[Saved data entries]
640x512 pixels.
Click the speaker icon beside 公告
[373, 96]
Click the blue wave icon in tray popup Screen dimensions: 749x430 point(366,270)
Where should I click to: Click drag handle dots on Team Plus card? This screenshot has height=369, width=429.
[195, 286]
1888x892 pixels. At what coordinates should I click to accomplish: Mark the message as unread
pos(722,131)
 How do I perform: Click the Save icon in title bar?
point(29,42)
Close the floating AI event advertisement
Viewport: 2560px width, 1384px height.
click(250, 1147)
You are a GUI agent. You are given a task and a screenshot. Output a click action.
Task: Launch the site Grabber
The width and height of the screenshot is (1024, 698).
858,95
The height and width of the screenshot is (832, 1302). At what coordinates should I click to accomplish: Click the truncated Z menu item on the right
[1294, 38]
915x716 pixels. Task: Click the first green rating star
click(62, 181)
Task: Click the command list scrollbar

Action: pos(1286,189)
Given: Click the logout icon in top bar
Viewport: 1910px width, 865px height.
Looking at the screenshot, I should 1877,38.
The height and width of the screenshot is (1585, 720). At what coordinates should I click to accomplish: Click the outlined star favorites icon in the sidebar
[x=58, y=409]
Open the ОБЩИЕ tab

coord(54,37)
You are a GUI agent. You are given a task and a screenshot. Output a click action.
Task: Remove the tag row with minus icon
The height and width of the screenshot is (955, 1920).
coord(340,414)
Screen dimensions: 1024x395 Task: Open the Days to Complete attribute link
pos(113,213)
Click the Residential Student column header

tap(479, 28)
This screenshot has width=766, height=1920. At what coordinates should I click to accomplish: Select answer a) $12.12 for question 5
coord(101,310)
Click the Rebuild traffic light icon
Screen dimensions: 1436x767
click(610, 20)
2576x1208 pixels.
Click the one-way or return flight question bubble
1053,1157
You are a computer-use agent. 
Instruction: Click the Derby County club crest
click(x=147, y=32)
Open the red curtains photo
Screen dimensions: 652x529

PROBLEM.
Starting at the first line and ending at the last, retype the entries above.

ANSWER FOR THIS EXERCISE.
640x512 pixels.
Click the speaker icon beside 公告
[373, 96]
Click the blue wave icon in tray popup Screen dimensions: 749x430 point(366,270)
Where should I click to: Click drag handle dots on Team Plus card? This screenshot has height=369, width=429.
[195, 286]
1888x892 pixels. At what coordinates should I click to accomplish: Mark the message as unread
pos(722,131)
 How do I perform: Click the Save icon in title bar?
point(29,42)
Close the floating AI event advertisement
Viewport: 2560px width, 1384px height.
click(250, 1147)
You are a GUI agent. You are given a task and a screenshot. Output a click action.
Task: Launch the site Grabber
The width and height of the screenshot is (1024, 698).
858,95
The height and width of the screenshot is (832, 1302). At what coordinates should I click to accomplish: Click the truncated Z menu item on the right
[1294, 38]
915x716 pixels. Task: Click the first green rating star
click(62, 181)
Task: Click the command list scrollbar

Action: pos(1286,189)
Given: Click the logout icon in top bar
Viewport: 1910px width, 865px height.
Looking at the screenshot, I should 1877,38.
The height and width of the screenshot is (1585, 720). At what coordinates should I click to accomplish: Click the outlined star favorites icon in the sidebar
[x=58, y=409]
Open the ОБЩИЕ tab

coord(54,37)
You are a GUI agent. You are given a task and a screenshot. Output a click action.
Task: Remove the tag row with minus icon
The height and width of the screenshot is (955, 1920).
coord(340,414)
Screen dimensions: 1024x395 Task: Open the Days to Complete attribute link
pos(113,213)
Click the Residential Student column header

tap(479, 28)
This screenshot has width=766, height=1920. At what coordinates should I click to accomplish: Select answer a) $12.12 for question 5
coord(101,310)
Click the Rebuild traffic light icon
Screen dimensions: 1436x767
click(610, 20)
2576x1208 pixels.
Click the one-way or return flight question bubble
1053,1157
You are a computer-use agent. 
Instruction: Click the Derby County club crest
click(x=147, y=32)
Open the red curtains photo
Screen dimensions: 652x529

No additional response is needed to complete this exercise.